# Task brief
Exactly the lines from the one that holds "プレスリリース 『新型コロナウイルスに関する緊急アンケート』中間報告(NCCU).pdf (414, 1765)" to the end of the data below: retype these and nothing else.

Collected data:
====
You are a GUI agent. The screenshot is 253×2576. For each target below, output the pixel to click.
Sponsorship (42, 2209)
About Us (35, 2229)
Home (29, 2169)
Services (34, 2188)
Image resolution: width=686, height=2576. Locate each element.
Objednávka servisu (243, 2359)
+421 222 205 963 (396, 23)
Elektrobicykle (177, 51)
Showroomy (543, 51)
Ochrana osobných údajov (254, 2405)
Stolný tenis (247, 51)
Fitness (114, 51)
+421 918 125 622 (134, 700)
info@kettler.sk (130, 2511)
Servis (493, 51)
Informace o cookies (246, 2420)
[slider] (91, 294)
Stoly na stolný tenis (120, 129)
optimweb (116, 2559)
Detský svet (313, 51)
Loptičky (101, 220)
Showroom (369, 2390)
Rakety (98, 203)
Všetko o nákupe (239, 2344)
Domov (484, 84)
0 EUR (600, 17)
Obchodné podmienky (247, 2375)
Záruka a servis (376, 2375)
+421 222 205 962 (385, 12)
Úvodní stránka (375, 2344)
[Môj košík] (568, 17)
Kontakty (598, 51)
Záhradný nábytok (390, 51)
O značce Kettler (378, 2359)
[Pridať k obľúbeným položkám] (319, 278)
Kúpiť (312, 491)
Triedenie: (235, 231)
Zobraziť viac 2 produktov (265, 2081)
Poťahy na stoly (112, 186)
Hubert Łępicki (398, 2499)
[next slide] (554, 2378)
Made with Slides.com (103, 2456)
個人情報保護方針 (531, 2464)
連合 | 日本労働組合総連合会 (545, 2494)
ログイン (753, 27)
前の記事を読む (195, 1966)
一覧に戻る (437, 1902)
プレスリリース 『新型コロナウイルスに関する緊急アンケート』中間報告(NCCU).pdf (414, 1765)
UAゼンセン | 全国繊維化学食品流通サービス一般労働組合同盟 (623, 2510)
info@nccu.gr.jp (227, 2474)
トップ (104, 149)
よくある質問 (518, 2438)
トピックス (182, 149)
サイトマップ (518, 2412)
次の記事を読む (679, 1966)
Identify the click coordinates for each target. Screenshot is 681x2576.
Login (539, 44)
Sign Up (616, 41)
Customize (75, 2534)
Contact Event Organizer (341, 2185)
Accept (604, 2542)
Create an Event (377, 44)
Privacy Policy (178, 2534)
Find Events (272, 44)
====
# Answer to the exercise
プレスリリース 『新型コロナウイルスに関する緊急アンケート』中間報告(NCCU).pdf (414, 1765)
UAゼンセン | 全国繊維化学食品流通サービス一般労働組合同盟 (623, 2510)
info@nccu.gr.jp (227, 2474)
トップ (104, 149)
よくある質問 (518, 2438)
トピックス (182, 149)
サイトマップ (518, 2412)
次の記事を読む (679, 1966)
Identify the click coordinates for each target. Screenshot is 681x2576.
Login (539, 44)
Sign Up (616, 41)
Customize (75, 2534)
Contact Event Organizer (341, 2185)
Accept (604, 2542)
Create an Event (377, 44)
Privacy Policy (178, 2534)
Find Events (272, 44)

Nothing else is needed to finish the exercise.